Problem to work on: In the structural VAR notes, retype character for character the passage that begins with the words "The \(\varepsilon_t\) are" and ends with "interactions between variables.".

Selection:
---+---
Recall: The Symmetric Dynamic System

All three questions reduce to one problem: how do we recover the structural shocks \(\varepsilon_t\) from the reduced-form residuals \(u_t\)?

Start from the bivariate structural system of Unit 7:

\[ \begin{aligned} y_t &= b_{10} - b_{12} z_t + \gamma_{11} y_{t-1} + \gamma_{12} z_{t-1} + \varepsilon_{yt}, \\ z_t &= b_{20} - b_{21} y_t + \gamma_{21} y_{t-1} + \gamma_{22} z_{t-1} + \varepsilon_{zt}. \end{aligned} \]

The \(\varepsilon_t\) are mutually uncorrelated structural shocks with diagonal covariance \(\Omega_\varepsilon\).

Stacked:

\[ B x_t = \Gamma_0 + \Gamma_1 x_{t-1} + \varepsilon_t, \qquad B = \begin{bmatrix} 1 & b_{12}\\ b_{21} & 1 \end{bmatrix}. \]

\(B\) encodes contemporaneous interactions between variables.

Reduced Form: What We Actually Estimate

Premultiply by \(B^{-1}\):

\[ x_t = B^{-1}\Gamma_0 + B^{-1}\Gamma_1 x_{t-1} + B^{-1}\varepsilon_t . \]

Define \(c = B^{-1}\Gamma_0\), \(A_1 = B^{-1}\Gamma_1\), \(u_t = B^{-1}\varepsilon_t\):

\[ x_t = c + A_1 x_{t-1} + u_t . \]

This is the form we estimate by OLS, equation by equation.

We get:

  • \(\widehat A_1\), the reduced-form dynamics
  • \(\widehat\Sigma_u\), the residual covariance

Neither \(B\) nor \(\Omega_\varepsilon\) appears separately.

Identification: Bivariate Counting

In the bivariate system from Unit 7:

  • \(B = \begin{bmatrix} 1 & b_{12}\\ b_{21} & 1 \end{bmatrix}\) has 2 unknowns
  • \(\Omega_\varepsilon = \mathrm{diag}(\sigma_y^2,\sigma_z^2)\) has 2 unknowns

So 4 structural unknowns.
---+---
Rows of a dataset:
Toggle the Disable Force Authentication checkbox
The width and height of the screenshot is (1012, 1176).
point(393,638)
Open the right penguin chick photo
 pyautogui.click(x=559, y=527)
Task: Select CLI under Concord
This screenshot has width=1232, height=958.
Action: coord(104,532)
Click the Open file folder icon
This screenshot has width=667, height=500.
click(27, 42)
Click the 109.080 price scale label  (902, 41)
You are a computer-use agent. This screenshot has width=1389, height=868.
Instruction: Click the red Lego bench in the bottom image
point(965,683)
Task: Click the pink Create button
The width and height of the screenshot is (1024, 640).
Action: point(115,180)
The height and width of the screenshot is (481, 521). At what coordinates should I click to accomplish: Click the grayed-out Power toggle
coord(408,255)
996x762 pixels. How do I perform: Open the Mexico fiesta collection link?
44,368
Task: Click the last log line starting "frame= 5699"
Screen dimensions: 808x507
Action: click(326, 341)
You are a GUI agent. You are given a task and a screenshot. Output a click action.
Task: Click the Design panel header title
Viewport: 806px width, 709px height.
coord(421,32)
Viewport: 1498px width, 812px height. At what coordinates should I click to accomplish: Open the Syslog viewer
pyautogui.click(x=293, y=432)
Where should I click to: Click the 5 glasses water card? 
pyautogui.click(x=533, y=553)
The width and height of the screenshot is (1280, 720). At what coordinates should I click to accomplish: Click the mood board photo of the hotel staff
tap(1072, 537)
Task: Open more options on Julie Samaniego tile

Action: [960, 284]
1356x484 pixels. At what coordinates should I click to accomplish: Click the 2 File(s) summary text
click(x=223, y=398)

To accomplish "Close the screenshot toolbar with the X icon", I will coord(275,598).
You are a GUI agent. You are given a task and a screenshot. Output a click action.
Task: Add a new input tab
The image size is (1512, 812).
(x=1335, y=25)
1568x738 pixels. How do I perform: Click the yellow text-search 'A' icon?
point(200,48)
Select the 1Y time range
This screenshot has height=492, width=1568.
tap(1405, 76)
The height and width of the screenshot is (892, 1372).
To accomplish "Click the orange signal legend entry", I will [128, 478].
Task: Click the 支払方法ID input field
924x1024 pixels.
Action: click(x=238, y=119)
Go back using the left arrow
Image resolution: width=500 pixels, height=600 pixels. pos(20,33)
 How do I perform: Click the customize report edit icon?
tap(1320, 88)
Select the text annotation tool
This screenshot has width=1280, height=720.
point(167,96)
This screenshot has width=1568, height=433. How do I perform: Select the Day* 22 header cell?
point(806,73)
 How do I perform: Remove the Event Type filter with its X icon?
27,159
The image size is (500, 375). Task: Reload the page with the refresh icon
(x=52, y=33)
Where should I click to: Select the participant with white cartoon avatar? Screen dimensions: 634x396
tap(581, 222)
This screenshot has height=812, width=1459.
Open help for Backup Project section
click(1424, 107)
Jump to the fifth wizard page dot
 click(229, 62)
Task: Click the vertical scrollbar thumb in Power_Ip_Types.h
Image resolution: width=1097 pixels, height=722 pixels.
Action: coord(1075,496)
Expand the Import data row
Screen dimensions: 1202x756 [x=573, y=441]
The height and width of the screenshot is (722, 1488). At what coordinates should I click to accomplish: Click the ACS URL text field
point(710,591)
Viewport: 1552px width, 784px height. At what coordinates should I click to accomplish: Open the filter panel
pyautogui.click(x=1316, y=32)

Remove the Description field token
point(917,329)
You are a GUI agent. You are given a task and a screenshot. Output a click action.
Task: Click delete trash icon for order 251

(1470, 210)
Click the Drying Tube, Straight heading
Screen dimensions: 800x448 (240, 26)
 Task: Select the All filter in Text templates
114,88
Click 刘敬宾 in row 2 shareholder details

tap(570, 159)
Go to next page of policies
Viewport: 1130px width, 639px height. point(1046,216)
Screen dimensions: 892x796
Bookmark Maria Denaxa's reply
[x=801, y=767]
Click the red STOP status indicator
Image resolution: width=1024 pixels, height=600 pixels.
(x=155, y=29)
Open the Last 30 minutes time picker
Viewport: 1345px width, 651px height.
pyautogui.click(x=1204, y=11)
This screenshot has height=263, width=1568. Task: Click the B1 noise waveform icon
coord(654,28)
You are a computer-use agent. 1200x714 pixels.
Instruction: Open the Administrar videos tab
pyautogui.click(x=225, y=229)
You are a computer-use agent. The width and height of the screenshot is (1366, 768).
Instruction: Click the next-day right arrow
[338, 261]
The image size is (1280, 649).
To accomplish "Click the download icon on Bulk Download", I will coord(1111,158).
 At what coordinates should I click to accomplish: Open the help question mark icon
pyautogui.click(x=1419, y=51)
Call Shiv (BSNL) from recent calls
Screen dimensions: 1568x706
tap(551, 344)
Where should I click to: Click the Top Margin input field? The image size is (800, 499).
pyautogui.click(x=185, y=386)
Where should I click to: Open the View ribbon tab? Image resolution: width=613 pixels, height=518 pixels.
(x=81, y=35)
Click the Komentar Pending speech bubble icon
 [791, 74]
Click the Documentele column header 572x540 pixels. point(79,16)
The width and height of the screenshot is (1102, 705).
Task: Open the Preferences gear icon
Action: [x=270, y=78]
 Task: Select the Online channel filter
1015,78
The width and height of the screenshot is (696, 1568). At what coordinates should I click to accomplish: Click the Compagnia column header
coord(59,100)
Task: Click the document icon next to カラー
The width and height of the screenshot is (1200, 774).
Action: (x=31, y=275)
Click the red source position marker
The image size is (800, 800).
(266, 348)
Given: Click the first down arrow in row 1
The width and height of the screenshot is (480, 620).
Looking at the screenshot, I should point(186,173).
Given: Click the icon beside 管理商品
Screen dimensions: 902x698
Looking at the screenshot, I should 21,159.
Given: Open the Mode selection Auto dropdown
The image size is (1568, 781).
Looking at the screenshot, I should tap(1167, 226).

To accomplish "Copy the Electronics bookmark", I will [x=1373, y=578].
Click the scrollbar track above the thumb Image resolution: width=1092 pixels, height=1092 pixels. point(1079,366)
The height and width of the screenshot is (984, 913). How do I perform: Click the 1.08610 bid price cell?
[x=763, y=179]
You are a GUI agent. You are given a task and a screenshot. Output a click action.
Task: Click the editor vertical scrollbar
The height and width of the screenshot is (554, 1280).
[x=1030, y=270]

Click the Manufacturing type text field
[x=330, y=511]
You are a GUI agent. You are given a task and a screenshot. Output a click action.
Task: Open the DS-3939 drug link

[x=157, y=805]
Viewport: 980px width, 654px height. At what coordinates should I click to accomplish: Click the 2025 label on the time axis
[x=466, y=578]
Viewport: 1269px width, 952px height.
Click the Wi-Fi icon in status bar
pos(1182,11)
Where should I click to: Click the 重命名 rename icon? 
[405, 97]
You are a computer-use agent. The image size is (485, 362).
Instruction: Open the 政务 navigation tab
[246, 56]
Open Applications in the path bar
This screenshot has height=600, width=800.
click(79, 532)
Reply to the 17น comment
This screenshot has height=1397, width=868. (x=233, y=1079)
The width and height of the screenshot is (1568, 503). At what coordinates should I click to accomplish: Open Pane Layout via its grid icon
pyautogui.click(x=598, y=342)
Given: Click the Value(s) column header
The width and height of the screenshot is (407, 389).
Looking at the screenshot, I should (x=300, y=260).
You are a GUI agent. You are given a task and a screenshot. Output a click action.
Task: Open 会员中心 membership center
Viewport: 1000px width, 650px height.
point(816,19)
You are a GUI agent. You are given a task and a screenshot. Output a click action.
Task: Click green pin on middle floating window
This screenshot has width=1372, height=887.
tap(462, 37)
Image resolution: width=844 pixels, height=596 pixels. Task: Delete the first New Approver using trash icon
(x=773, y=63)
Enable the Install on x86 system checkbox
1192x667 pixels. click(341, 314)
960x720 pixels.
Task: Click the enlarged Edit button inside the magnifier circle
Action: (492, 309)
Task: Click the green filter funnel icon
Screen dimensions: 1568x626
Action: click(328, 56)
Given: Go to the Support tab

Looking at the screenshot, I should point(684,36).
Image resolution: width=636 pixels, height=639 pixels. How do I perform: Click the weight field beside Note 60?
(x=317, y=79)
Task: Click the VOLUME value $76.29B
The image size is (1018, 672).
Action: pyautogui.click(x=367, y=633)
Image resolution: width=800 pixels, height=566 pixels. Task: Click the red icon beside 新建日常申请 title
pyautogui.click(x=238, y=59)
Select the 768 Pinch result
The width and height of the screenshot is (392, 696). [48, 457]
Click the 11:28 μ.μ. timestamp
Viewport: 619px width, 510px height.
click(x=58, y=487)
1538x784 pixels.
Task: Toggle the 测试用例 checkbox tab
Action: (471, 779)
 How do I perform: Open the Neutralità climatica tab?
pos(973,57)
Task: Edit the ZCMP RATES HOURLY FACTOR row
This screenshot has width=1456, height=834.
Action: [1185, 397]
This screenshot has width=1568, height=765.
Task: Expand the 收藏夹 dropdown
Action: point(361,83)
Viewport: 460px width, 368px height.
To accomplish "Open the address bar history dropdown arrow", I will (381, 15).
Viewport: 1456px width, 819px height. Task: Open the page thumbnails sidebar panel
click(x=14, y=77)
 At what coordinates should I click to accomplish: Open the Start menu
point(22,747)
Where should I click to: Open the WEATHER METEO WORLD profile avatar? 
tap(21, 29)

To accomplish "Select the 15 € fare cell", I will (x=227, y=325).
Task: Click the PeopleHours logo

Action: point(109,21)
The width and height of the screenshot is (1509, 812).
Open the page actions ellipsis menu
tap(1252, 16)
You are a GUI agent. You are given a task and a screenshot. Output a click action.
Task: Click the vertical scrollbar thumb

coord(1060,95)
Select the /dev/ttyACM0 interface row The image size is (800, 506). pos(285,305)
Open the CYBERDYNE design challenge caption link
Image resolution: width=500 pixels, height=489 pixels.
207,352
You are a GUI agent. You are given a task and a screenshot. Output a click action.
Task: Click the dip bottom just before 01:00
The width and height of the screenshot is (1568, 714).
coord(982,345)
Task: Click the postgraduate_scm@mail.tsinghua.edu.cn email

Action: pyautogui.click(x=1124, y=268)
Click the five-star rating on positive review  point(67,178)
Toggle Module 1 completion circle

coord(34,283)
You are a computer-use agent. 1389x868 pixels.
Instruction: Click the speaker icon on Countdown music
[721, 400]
---+---
Exercise result:
The \(\varepsilon_t\) are mutually uncorrelated structural shocks with diagonal covariance \(\Omega_\varepsilon\).

Stacked:

\[ B x_t = \Gamma_0 + \Gamma_1 x_{t-1} + \varepsilon_t, \qquad B = \begin{bmatrix} 1 & b_{12}\\ b_{21} & 1 \end{bmatrix}. \]

\(B\) encodes contemporaneous interactions between variables.